Over the last week, my husband build an eight-foot-tall estate fence across the front of our property. When I wasn’t writing or doing other chores, I helped. We’re big believers in recycling, so naturally, when it came to the fence, we found a way to build it without cutting down a single new tree and use lumber that might otherwise go into landfill.



The idea for the fence is to have something beautiful and functional. We now have a fence next to the street and an interior fence. Between the two fences is a spacious half circular driveway where our cars and trucks can enter, leave, or park.

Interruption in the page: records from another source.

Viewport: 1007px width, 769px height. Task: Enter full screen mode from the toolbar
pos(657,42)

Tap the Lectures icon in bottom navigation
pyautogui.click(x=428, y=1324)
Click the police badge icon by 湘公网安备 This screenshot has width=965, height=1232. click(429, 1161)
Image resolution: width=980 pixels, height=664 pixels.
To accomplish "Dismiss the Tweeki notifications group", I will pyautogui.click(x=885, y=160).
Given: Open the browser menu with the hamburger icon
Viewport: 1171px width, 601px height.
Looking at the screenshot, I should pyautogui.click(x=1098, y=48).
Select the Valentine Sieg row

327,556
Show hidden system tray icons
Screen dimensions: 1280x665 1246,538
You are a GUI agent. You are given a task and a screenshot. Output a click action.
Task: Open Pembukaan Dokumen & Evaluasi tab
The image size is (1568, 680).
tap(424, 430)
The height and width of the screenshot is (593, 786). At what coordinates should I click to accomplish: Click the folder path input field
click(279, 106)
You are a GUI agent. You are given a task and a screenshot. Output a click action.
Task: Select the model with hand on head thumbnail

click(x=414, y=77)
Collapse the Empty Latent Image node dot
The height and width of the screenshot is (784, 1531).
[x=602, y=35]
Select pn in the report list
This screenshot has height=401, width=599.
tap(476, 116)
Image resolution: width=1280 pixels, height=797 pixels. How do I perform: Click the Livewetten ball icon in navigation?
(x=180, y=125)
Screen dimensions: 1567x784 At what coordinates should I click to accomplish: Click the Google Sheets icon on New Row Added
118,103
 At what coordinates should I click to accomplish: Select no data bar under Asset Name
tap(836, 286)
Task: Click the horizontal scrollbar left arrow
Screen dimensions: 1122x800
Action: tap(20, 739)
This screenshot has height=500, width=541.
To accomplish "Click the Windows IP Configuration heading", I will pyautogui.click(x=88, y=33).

The new fence is 110 feet long with two gates, one opens for cars and the opens to the curved walkway

The new fence is 110 feet long with two gates, one opens for cars and the opens to the curved stone walkway



We were given some 6-by 6 posts (about 70 of them) by a friend working in demolition. A lot of useable pressure treated lumber came in the same delivery. We had saved fence boards we bought four years ago and, in an unbelievable stroke of luck, we had enough to cover the entire fence except for the very last 16-board section.



The wooden gate swings open so that a truck or bobcat can get through

The wooden gate swings wide open to permit a vehicle or heavy machinery access (I’m thinking a boat would be nice)



Our plan is to add trellises on top of each fence section and install large wrought iron gates that will open electronically. For now, we just have an opening at one end of the fence for our curved stone path leading to the front door. The wooden gate at the far end of the fence will permit a truck or car to enter the back of the property.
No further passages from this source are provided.